The biggest is that there is already a skills gap due to the lack of qualified data scientists and when people come out of college into their first job, what they have been studying, although still applicable to data science, is unlikely to give them the kind of technical skills they need to succeed. It means that there needs to be further training to get people up to speed with current technologies and practices. It means that, realistically, courses will need to give graduates a strong grounding in the foundations of data science so that they can learn the technical elements on the job. This slows down the process of on-boarding and software mastery.
Similarly, the speed of growth has also meant that companies are increasingly overpromising and underdelivering. With an increase in opportunities for new companies the market has become saturated and competition for contracts has made what was once blue ocean into red. This damages the spread of data within companies, as when company leaders are promised that they will get the world instantly, but then they get considerably less, they are unlikely to jump in further. With this increased competition companies are frequently sold services that they don’t need, further damaging the reputation of the wider data community.
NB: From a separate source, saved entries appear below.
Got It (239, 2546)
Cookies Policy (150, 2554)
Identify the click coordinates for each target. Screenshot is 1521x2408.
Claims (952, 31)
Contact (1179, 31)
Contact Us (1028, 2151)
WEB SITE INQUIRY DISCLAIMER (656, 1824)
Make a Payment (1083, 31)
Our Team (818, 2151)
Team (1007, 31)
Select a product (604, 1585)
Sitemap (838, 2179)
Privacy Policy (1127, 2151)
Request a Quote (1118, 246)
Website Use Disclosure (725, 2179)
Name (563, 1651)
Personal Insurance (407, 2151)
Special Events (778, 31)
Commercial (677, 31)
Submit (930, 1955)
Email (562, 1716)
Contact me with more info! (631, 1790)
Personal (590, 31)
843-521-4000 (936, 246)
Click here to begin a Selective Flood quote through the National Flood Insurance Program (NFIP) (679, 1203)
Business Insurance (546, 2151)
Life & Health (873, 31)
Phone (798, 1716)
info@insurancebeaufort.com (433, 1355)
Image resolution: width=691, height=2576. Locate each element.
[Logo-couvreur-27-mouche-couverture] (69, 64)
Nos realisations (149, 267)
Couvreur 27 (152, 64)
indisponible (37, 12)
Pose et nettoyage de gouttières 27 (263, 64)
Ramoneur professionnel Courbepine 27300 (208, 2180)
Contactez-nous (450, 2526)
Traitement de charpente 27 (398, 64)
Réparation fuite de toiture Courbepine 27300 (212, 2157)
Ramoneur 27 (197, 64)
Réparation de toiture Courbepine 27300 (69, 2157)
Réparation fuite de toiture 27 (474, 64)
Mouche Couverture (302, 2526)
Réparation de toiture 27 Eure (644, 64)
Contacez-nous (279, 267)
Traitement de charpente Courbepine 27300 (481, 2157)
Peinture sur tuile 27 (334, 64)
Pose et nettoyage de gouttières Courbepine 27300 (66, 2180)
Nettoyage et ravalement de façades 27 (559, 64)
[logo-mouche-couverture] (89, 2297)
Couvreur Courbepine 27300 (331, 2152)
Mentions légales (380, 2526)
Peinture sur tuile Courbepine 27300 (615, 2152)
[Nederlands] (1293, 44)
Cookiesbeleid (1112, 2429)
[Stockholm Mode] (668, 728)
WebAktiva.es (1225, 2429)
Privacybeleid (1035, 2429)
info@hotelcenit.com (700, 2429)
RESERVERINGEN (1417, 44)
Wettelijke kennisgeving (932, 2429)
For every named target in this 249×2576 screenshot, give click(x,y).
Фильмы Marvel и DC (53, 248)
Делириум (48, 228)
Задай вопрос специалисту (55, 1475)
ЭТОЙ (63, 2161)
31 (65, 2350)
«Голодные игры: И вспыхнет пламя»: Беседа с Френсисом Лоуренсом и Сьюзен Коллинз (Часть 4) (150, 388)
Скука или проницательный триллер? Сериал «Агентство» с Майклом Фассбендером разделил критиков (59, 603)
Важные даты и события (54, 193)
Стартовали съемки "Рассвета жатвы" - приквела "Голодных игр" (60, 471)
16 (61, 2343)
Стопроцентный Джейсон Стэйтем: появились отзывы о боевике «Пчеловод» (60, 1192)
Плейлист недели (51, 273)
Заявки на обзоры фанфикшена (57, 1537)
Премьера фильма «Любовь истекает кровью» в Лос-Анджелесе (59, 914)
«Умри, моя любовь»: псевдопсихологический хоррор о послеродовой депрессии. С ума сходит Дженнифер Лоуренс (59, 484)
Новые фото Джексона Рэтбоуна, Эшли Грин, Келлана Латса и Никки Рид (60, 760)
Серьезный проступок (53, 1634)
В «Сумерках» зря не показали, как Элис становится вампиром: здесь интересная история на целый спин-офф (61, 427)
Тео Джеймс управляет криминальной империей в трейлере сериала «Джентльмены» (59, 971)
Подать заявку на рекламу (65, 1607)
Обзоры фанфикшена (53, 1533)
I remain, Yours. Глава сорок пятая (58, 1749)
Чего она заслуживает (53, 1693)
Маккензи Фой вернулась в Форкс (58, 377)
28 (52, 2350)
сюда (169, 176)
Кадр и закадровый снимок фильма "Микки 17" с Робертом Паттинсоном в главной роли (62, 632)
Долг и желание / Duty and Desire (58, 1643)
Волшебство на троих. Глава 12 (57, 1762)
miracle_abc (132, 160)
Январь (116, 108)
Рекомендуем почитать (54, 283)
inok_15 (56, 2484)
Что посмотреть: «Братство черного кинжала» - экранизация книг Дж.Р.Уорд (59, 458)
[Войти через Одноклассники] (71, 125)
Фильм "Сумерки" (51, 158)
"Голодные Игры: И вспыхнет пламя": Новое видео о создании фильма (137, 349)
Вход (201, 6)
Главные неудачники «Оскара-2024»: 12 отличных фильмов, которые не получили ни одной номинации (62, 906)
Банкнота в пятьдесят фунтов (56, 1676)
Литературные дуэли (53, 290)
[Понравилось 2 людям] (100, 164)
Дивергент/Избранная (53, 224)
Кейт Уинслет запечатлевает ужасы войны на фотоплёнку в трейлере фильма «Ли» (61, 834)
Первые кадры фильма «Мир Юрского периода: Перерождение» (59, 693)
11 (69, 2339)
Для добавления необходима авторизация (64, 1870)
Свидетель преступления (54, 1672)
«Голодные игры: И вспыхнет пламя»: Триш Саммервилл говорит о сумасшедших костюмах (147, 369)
It is a similar situation that CRM systems found in the early 1990’s, where companies vastly overpromised on what they could do, meaning that millions of companies invested in them only to find that employees rebelled against them, databases were completely muddled, and they still have a huge bill. It is not to say that they haven’t been successful since, as the total spent on CRM software was $26.3 billion in 2015, up 12.3% on the previous 12 months. However, according to a report from C5 Insight, 30% of all CRM implementations still fail today.
Data led initiatives may end up having a considerably more complex relationship with success than CRMs too, given that it is a considerably more technical and complicated process than CRMs. A successful data led initiative needs to include one or more data experts, either from the client side or vendor side, a job title that is currently fairly scarce. This means that vendor side data scientists will be stretched thinner as the vendor increases the number of clients and on the client side, they will struggle to find people in the first place.
Big data is going to grow even further and perhaps even more rapidly in the future. It is certainly not yet at saturation point, but the pace of change and the demand for faster, better technologies means companies are investing an increasingly unsustainable sums under the mistaken impression that it’s a magic cure to any business issues. The IDC predicts that big data spend will reach $150 billion in 2017, up 12.4% over 2016. Companies are soon going to realize that after the big wins, the same investment will not have the same results. For instance, where an additional $1 million funding would initially have an ROI of $4 million, it may only have $2 million when you increase it again.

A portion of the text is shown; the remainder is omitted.